-------- MATERIAL PROVIDED

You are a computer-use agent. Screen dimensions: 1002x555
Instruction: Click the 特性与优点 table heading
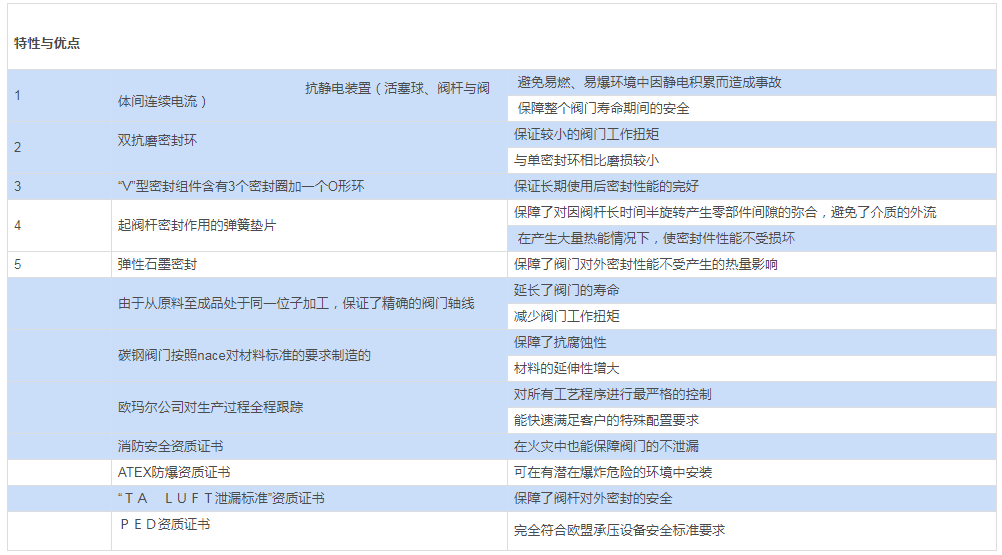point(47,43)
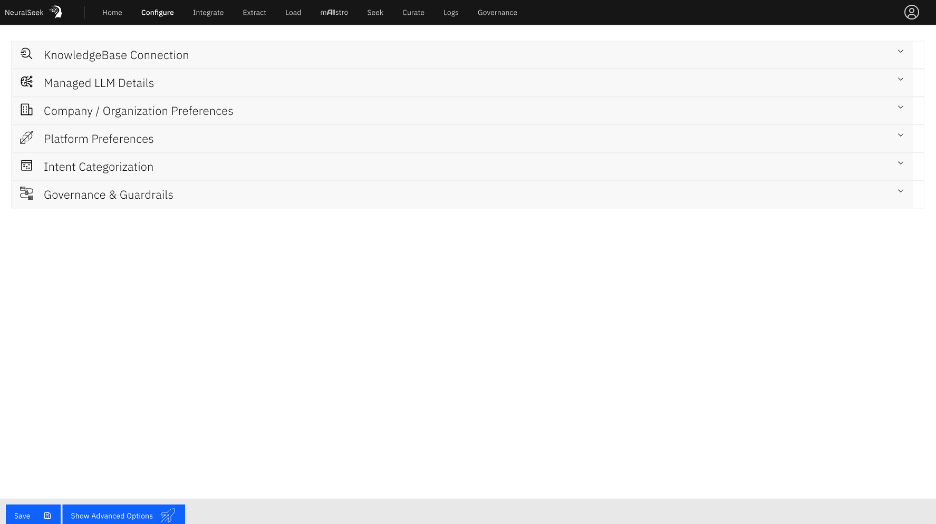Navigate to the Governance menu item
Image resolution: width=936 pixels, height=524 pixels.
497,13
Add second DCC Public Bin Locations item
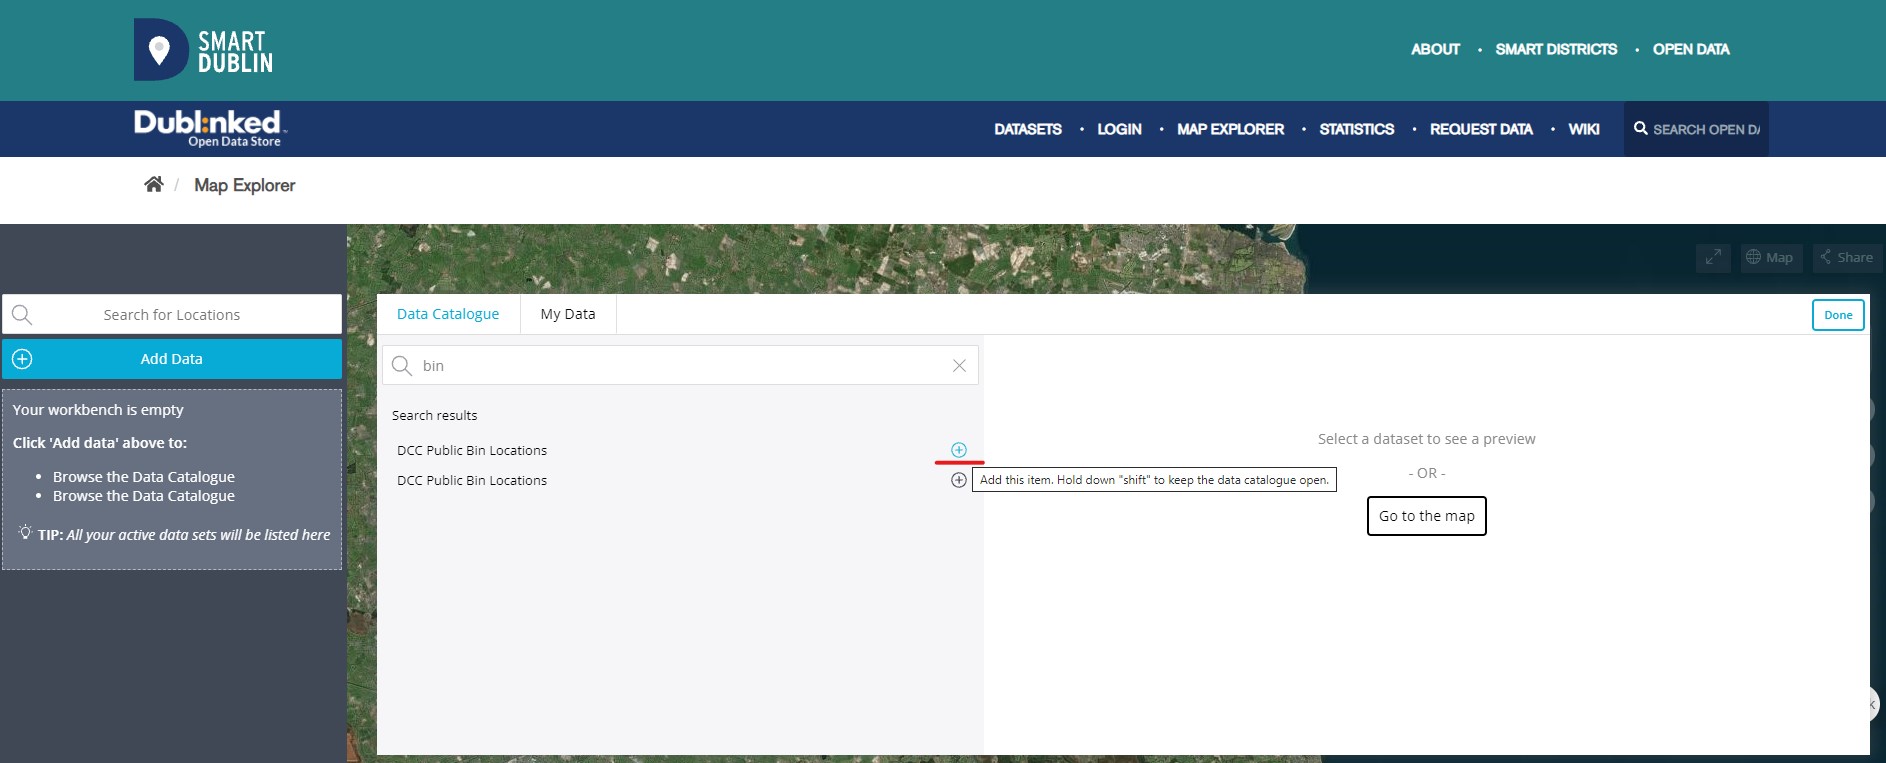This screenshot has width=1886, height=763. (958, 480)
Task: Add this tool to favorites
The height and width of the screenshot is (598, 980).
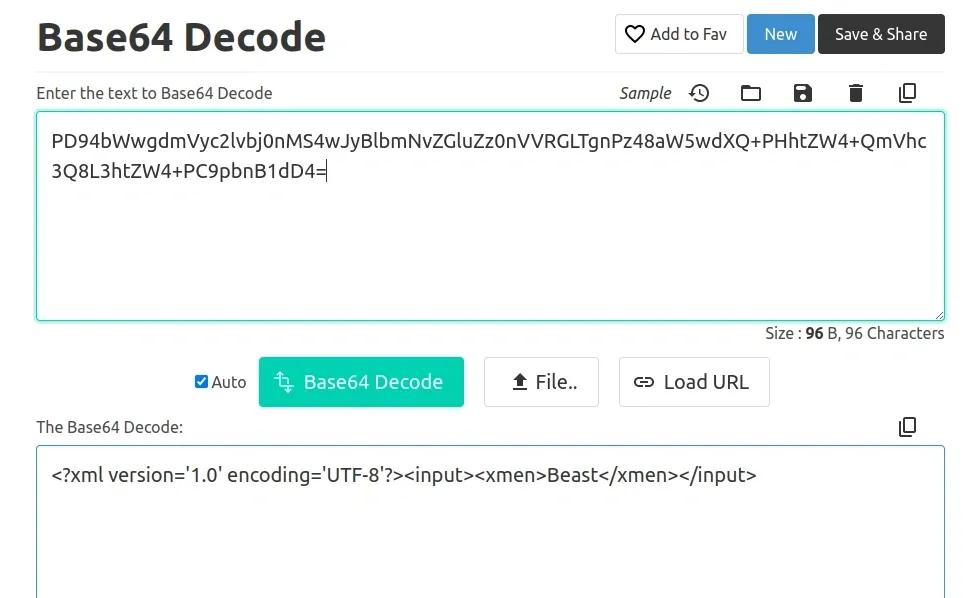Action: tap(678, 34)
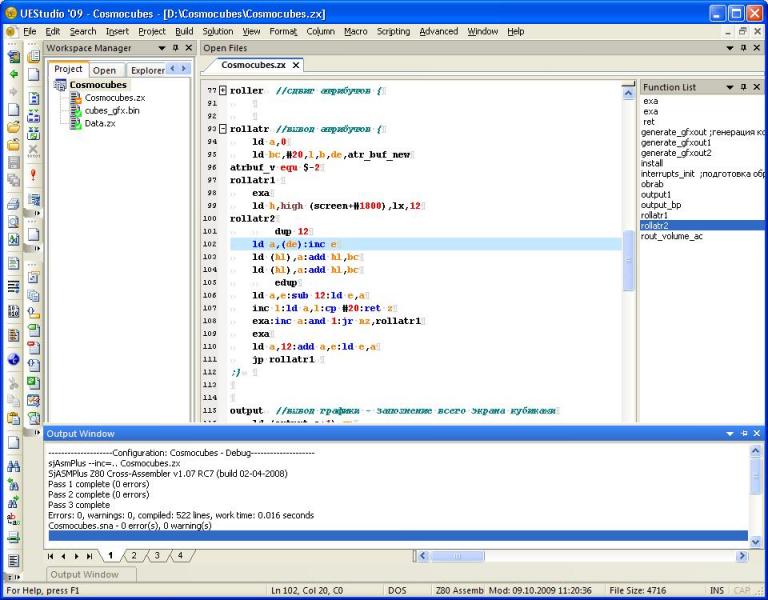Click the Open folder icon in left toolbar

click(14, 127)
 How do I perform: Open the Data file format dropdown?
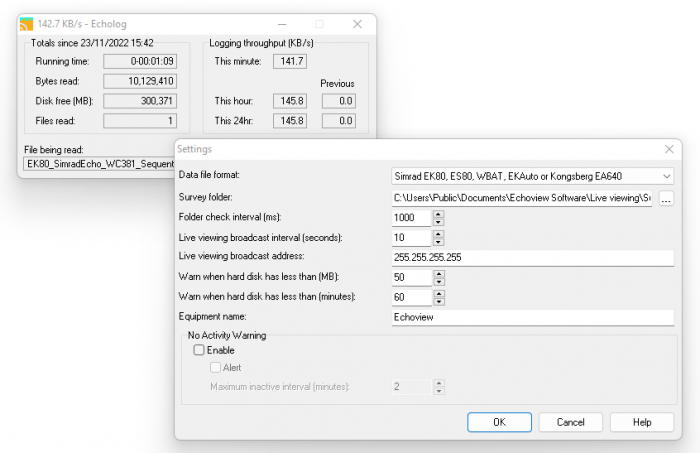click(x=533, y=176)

----------------
-------- MATERIAL PROVIDED

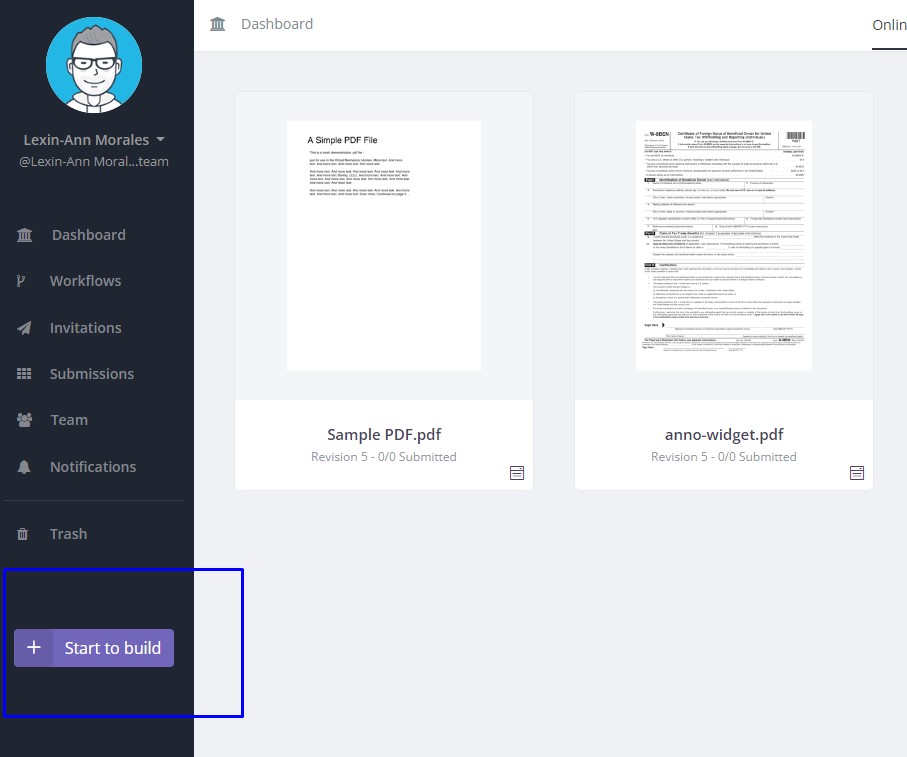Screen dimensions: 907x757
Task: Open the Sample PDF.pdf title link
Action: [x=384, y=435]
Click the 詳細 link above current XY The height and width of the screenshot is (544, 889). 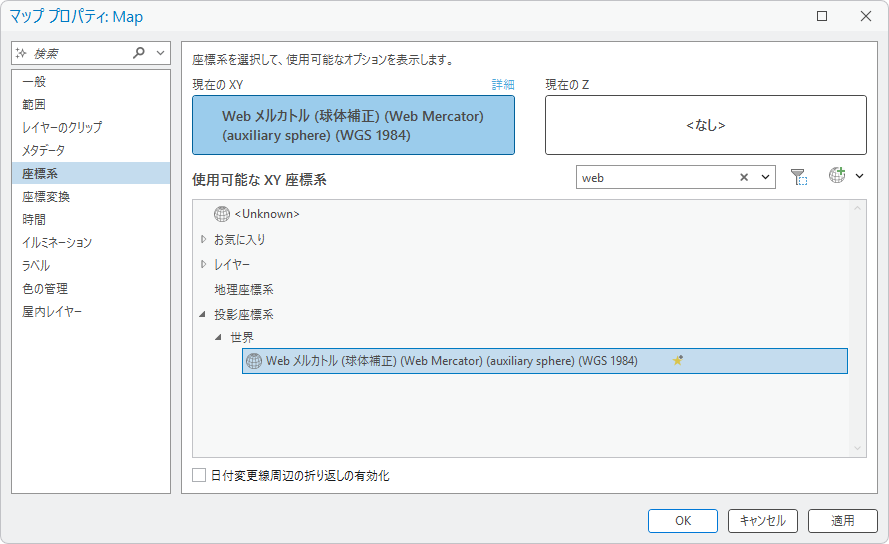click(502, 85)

----------------
-------- MATERIAL PROVIDED

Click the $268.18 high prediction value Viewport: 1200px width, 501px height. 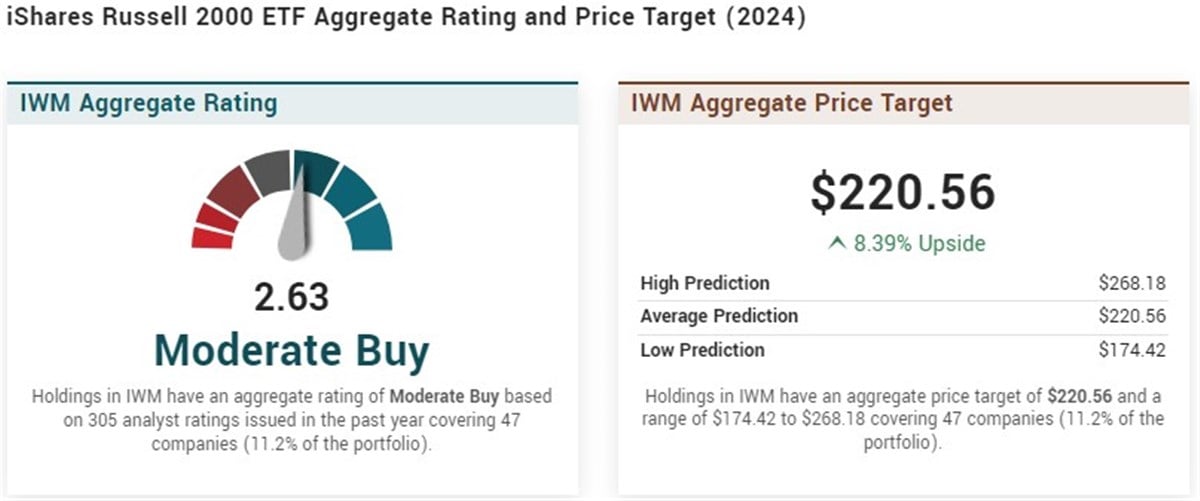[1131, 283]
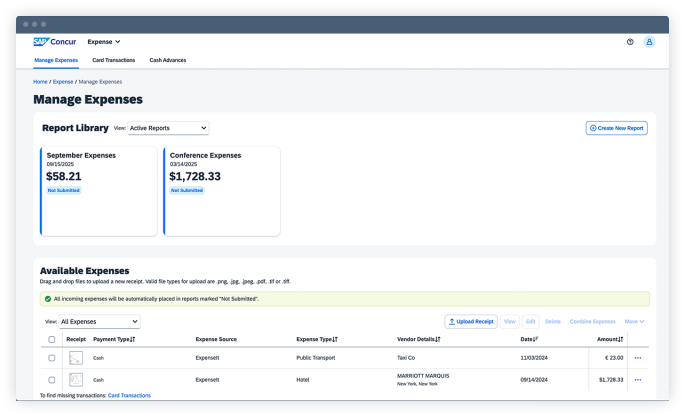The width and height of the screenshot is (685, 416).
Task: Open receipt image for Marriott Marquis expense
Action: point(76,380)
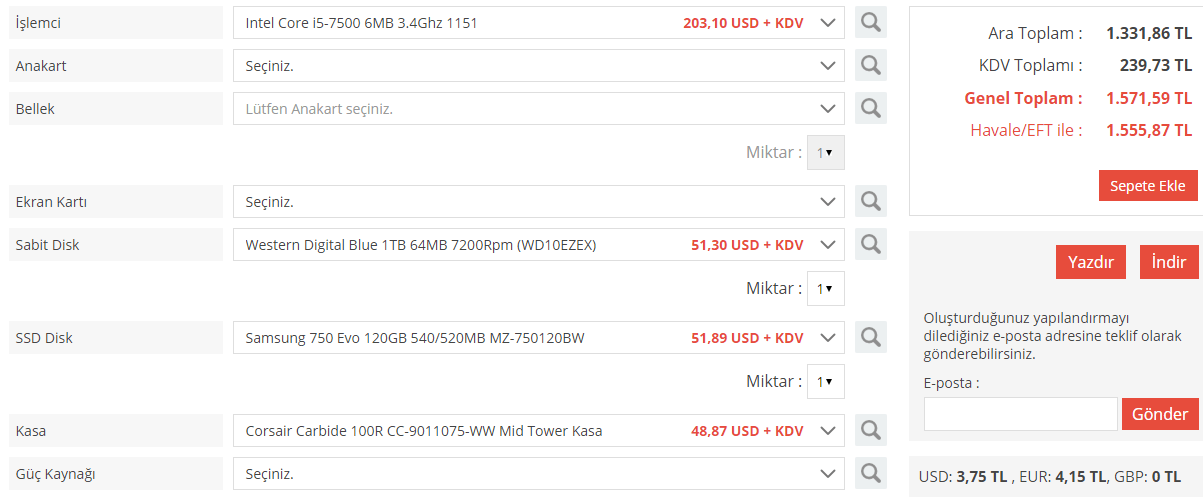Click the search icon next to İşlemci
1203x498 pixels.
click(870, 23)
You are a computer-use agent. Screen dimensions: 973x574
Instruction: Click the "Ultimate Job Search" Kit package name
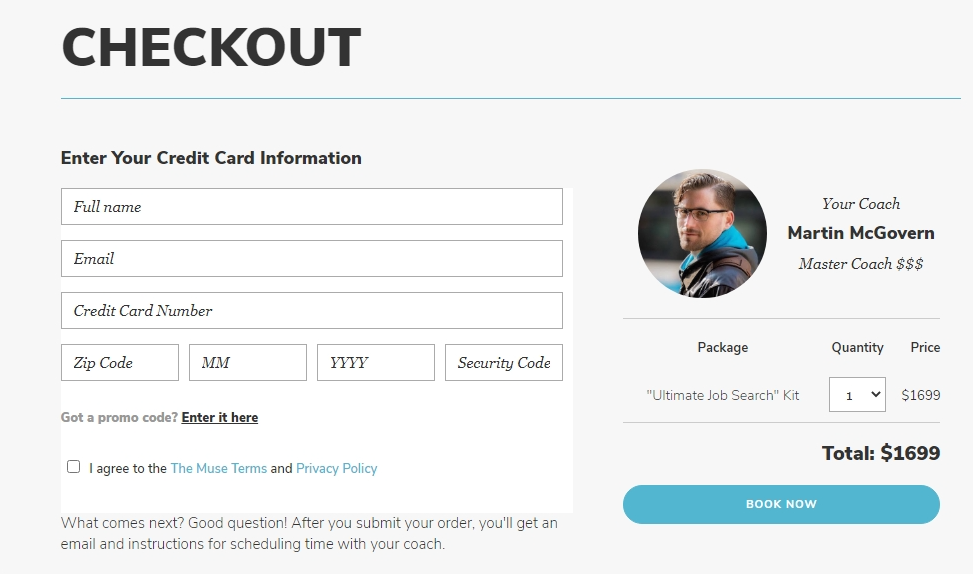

----------------

§ WORK ITEM
Produce the number of lines in the data containing the string "agent", with nothing added.

§ SOLUTION TO THIS PROBLEM
2